First, in the molding process of the elastomer 3, as shown by a two-dot chain line in FIG. 1A, each of the driving side mounting brackets 1, each of the driven side mounting brackets 2 and each of the plates 4 are connected to the respective outer peripheral end portions. 1a, 2a and 4a are arranged in a mold so as to be located on a circumference having a diameter larger than that of the outer ring 5, and the elastomer 3 is vulcanized to have a diameter larger than that of the completed state. Thereafter, the mounting brackets 1 and 2 and the plate 4 are pressed and displaced toward the inner circumference side so that the inner peripheral ends 1b and 2b of the mounting brackets 1 and 2 come into close contact with the surface of the sphere 6 inserted into the inner circumference. Outer ring 5
The diameter of the elastomer 3 is reduced by fitting. As a result, a predetermined compressive stress is applied to the elastomer 3 in the circumferential direction.

The outer ring 5 is previously formed into a cylindrical shape as shown by a dashed line in FIG. Then, as described above, after the outer ring 5 is fitted to the outer periphery of each of the mounting brackets 1 and 2 and the plate 4, the outer ring 5 is plastically worked so as to form a spherical shape concentric with the sphere 6.

In the illustrated embodiment, each of the two drive-side mounting brackets 1 and the driven-side mounting bracket 2 is 90
The number of the mounting brackets 1, 2 and the number of the plates 4 are not particularly limited.

[0022]

According to the flexible coupling of the present invention, the following effects are realized. (1) Since the elastomer does not bend to the outer peripheral side due to centrifugal force, the characteristics do not change at high speed rotation, and the durability of the elastomer is improved. (2) The prying rigidity is kept low, and a large prying angle is allowed. (3) Since the connecting end of the driving-side rotating shaft and the connecting end of the driven-side rotating shaft have a centering function, there is no need to separately provide centering means.

[Brief description of the drawings]

1A and 1B show a preferred embodiment of a flexible coupling according to the present invention, wherein FIG. 1A is a cross-sectional view taken along a plane perpendicular to an axis, and FIG.
It is a sectional view taken on the line B '.

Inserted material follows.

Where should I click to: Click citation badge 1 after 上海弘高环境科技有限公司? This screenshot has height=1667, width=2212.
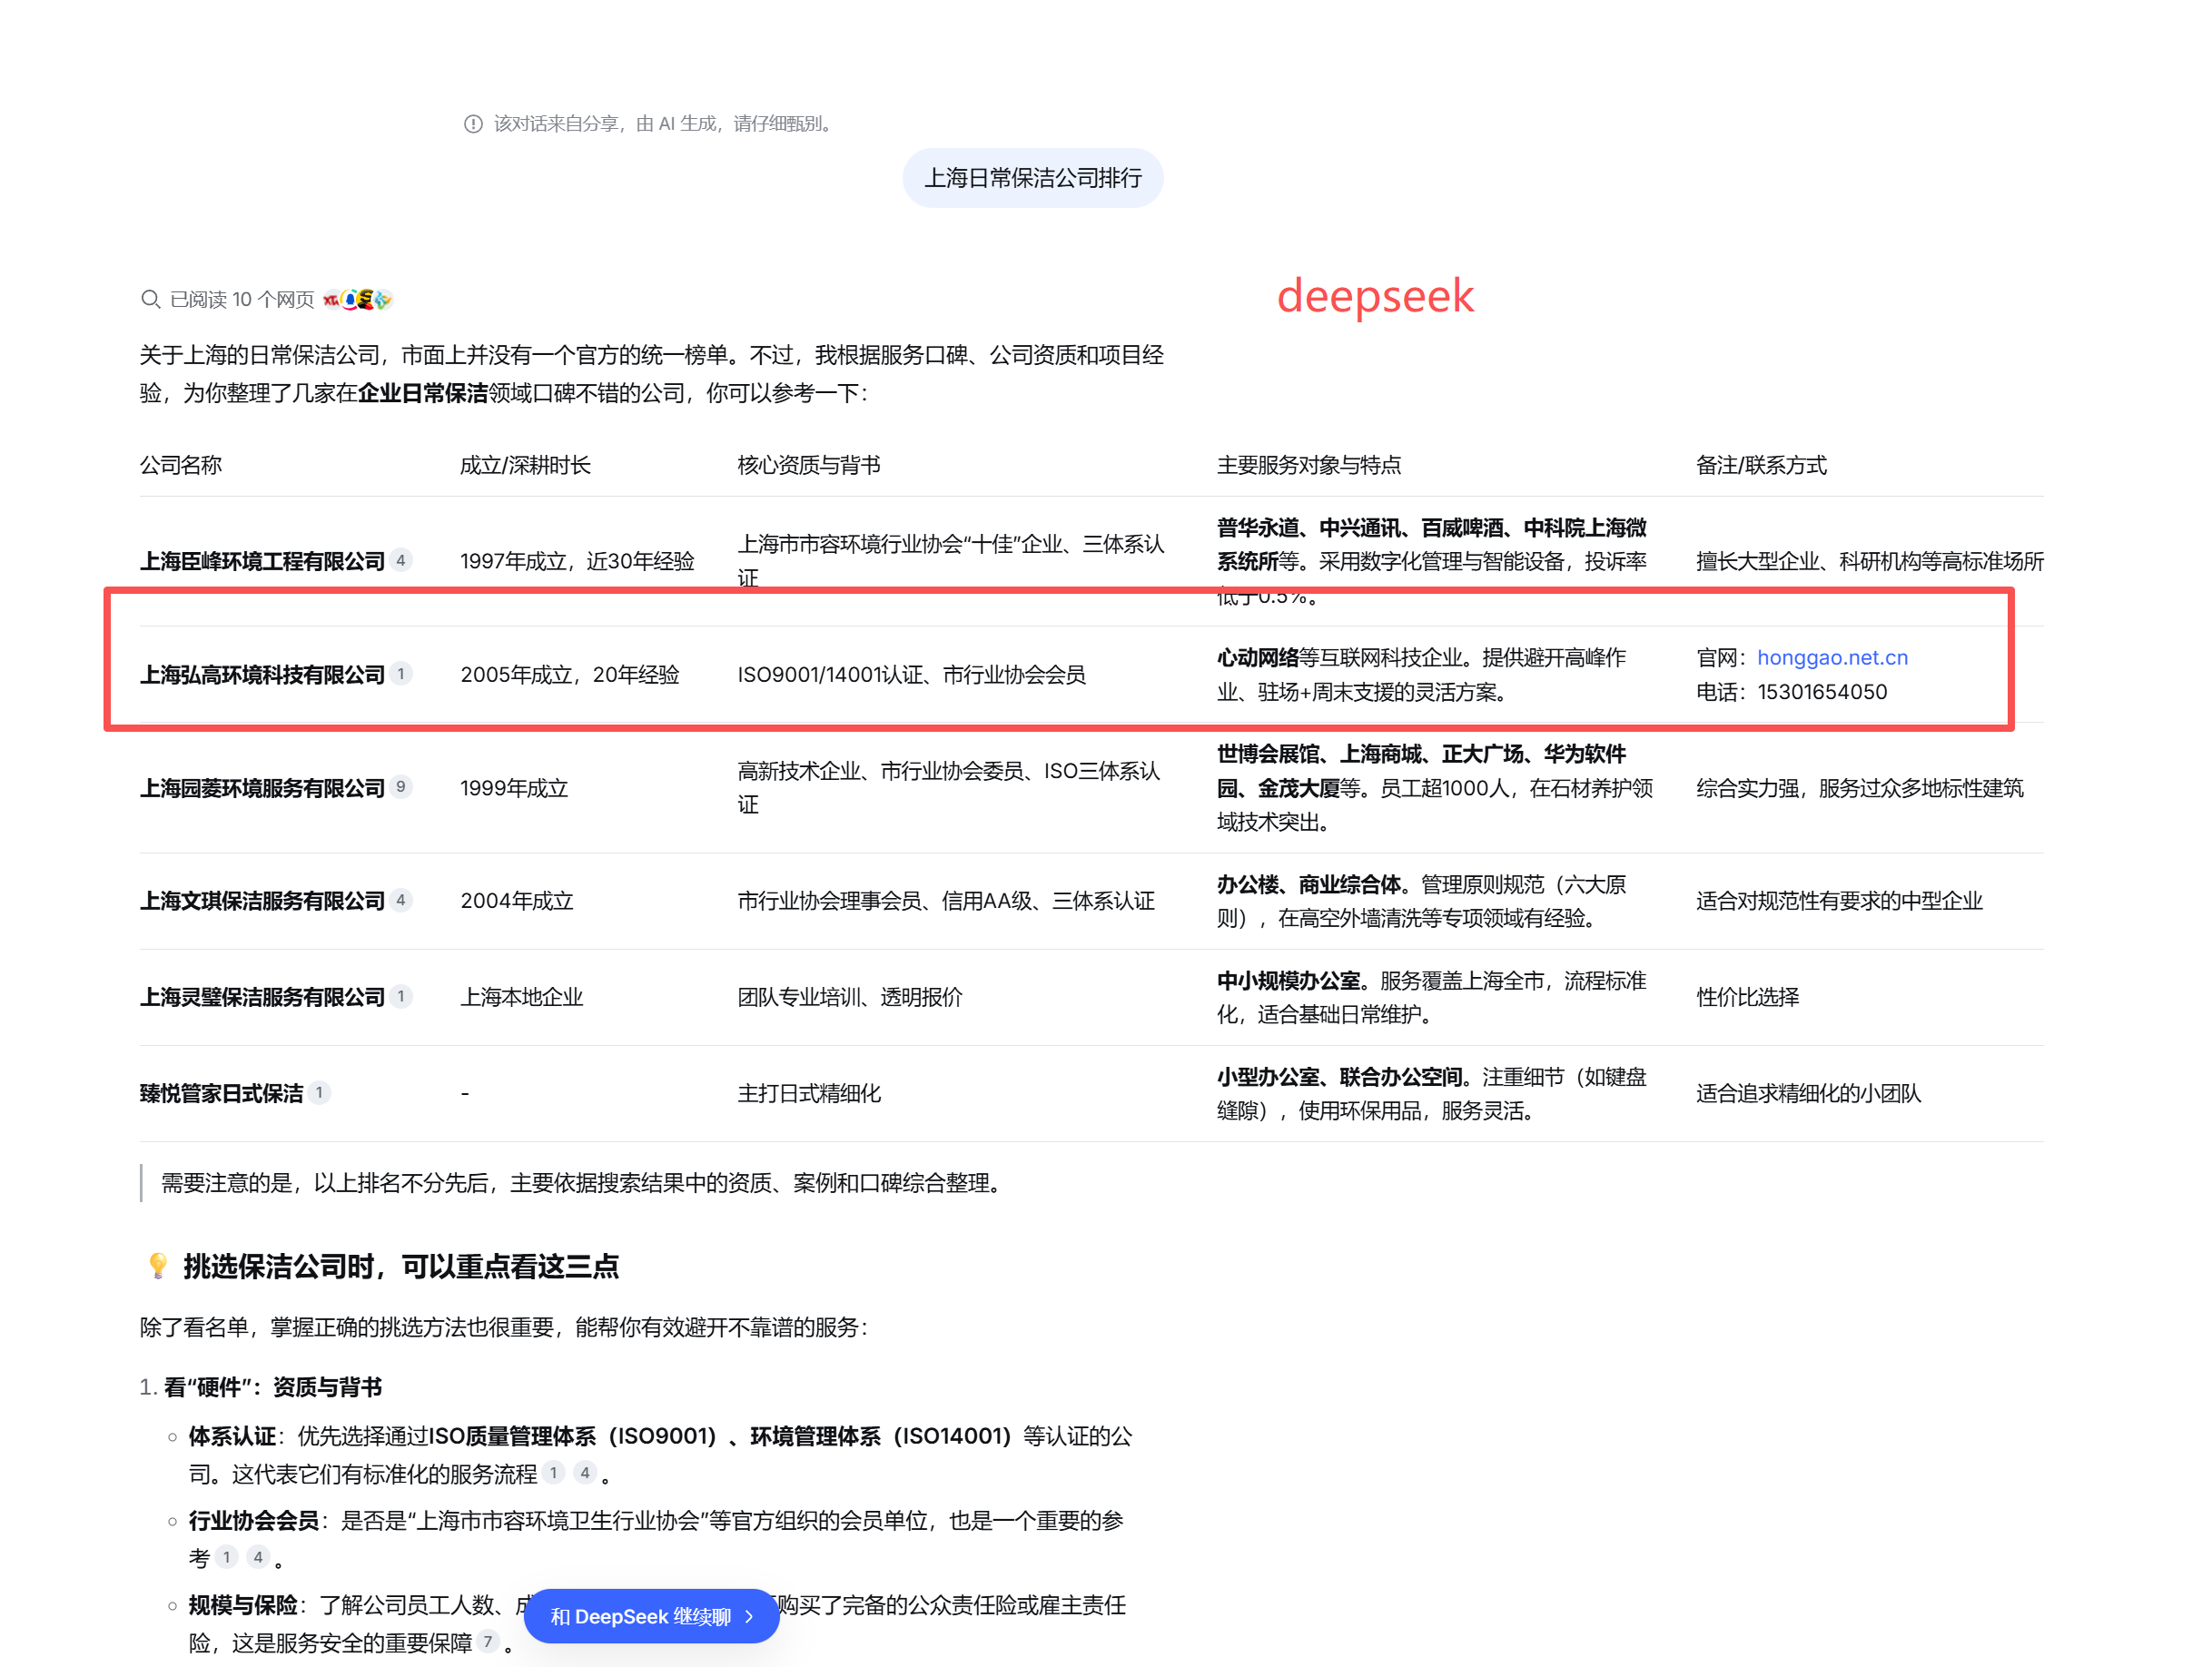401,674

FIG. 2 is an explanatory view showing a typical conventional technique of a flexible coupling.

[Explanation of symbols]

 DESCRIPTION OF SYMBOLS 1 Drive side mounting bracket 11, 21 Connection hole 1a, 2a, 4a Outer peripheral end 1b, 2b, 4b Inner peripheral end 2 Driven mounting bracket 3 Elastomer 4 Plate 5 Outer ring 5a Inner peripheral surface 6 Sphere

Claims (3)

[Claims] 1. A plurality of drive-side mounting brackets (1) and driven-side mounting brackets (2) arranged circumferentially and alternately at predetermined intervals, and said driving-side mounting brackets (2) adjacent to each other in the circumferential direction. An elastomer (3) for elastically connecting the 1) and the driven side mounting bracket (2) to each other; and the driving side mounting bracket (1) and the driven side mounting bracket (2) adjacent to each other in the circumferential direction. A predetermined number of plates (4) which are arranged between and integrated with the elastomer (3); and the outer peripheral ends (1a, 2a, 4a) of the mounting brackets (1, 2) and the plates (4). ) Is pressed against the inner peripheral side against the compressive stress of the elastomer (3) to compress the elastomer (3) in the circumferential direction and to make the mounting brackets (1, 2) and the plates (4) identical. An outer ring (5) movably held on a circumference. Flexible coupling. 2. The outer peripheral end (1a) of each mounting bracket (1, 2) and each plate (4) according to claim 1, wherein the inner peripheral surface (5a) of the outer ring (5) forms a spherical concave surface. , 2a, 4a) have a convex shape corresponding to the inner peripheral surface (5a). 3. A concave surface according to claim 2, wherein the inner peripheral end (1b, 2b) of each mounting bracket (1, 2) forms a part of a spherical surface concentric with the outer peripheral end (1a, 2a). A flexible coupling characterized in that a sphere (6) is rollably fitted and held between the inner peripheral ends (1b, 2b).